▶ [TASK STATEMENT]: From the records below, copy out each line that has the word "icon".

▶ [MATERIAL TO PROCESS]:
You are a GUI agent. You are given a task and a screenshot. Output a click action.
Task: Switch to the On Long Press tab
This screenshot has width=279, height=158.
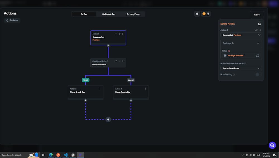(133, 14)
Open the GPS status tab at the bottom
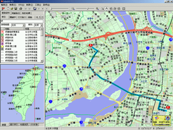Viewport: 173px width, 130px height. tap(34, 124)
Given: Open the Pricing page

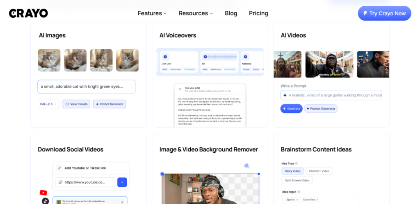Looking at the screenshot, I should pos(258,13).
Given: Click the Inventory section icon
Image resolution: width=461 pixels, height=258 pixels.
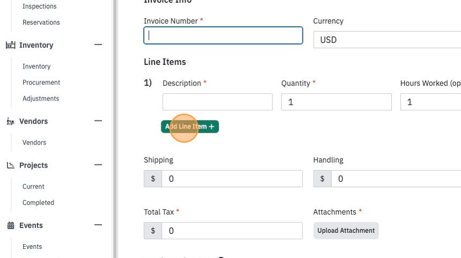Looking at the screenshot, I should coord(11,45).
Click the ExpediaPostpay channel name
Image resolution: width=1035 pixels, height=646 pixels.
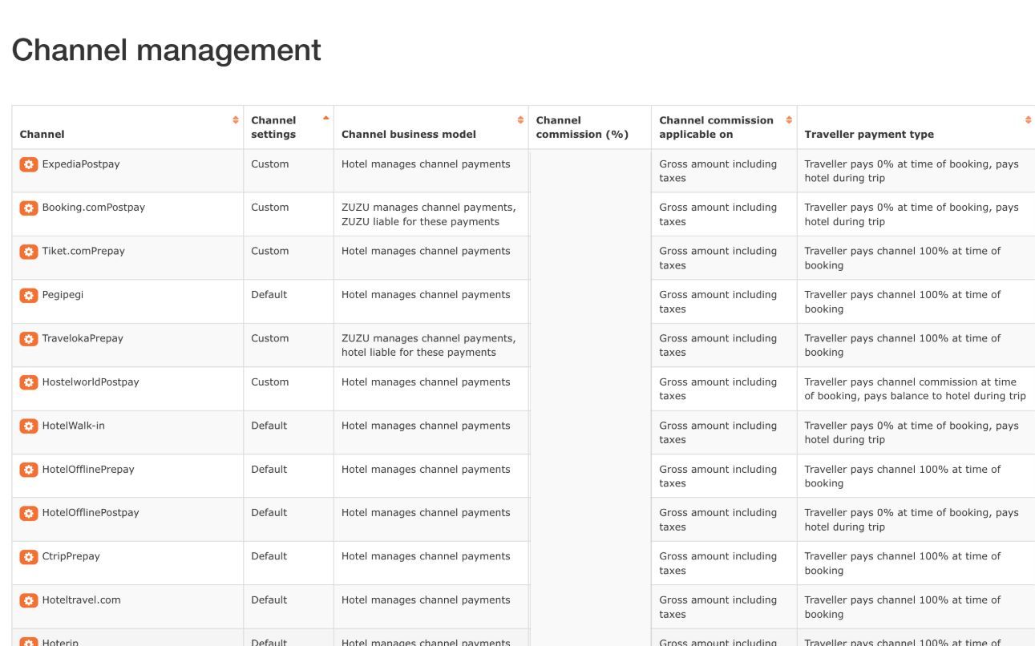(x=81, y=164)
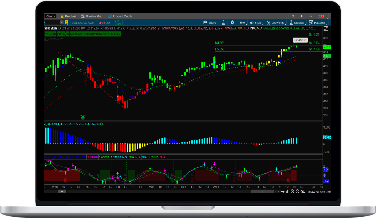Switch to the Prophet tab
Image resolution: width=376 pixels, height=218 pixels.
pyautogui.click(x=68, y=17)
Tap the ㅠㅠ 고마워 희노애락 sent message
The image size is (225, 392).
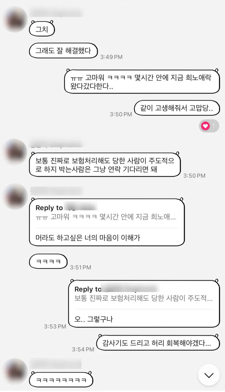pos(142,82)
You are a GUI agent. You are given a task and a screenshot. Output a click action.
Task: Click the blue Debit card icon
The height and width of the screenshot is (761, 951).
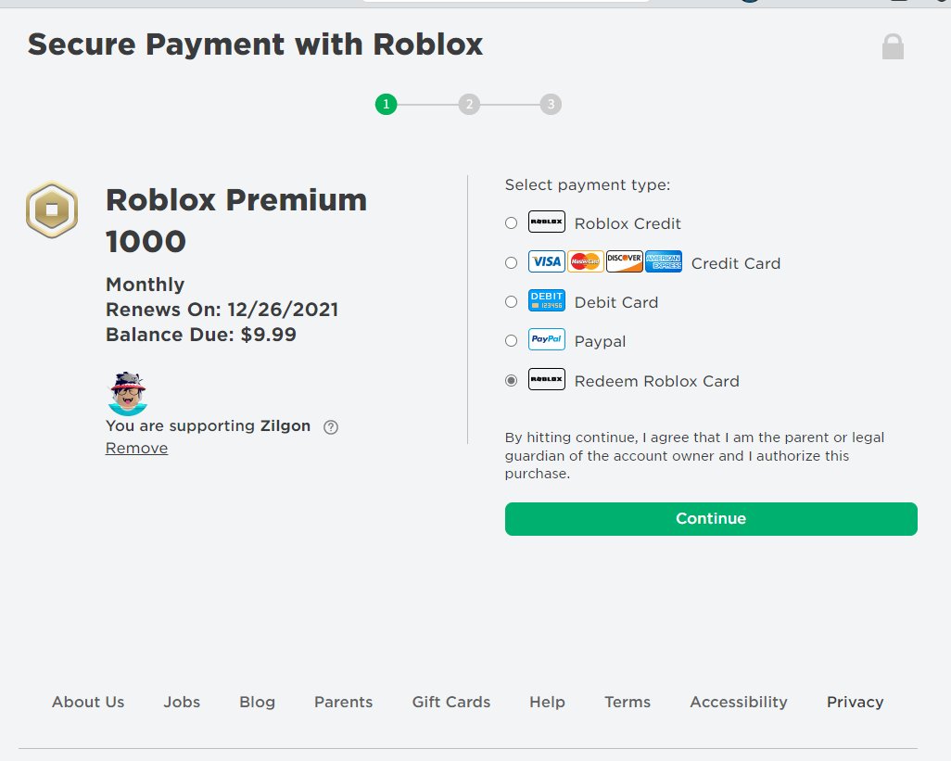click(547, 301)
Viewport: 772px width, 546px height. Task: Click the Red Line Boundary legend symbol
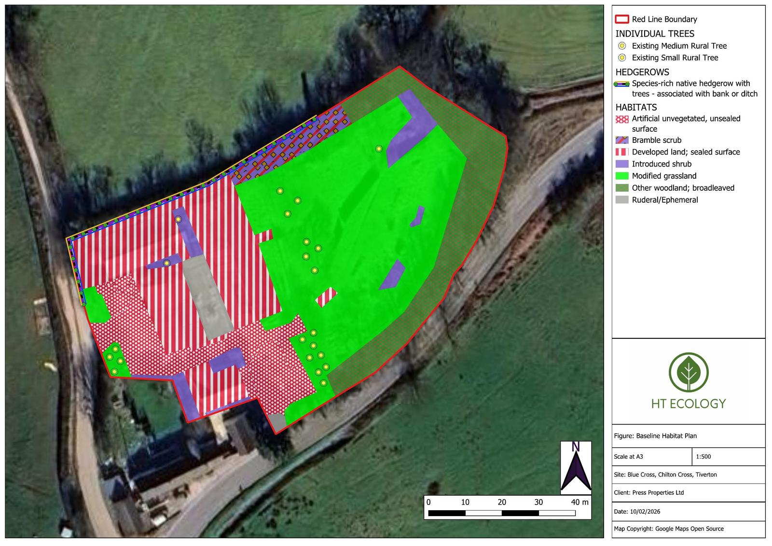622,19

▶ [REPLY TO THE EXERCISE]:
Given: Click the Inventory section icon
Task: Click the blue Debit card icon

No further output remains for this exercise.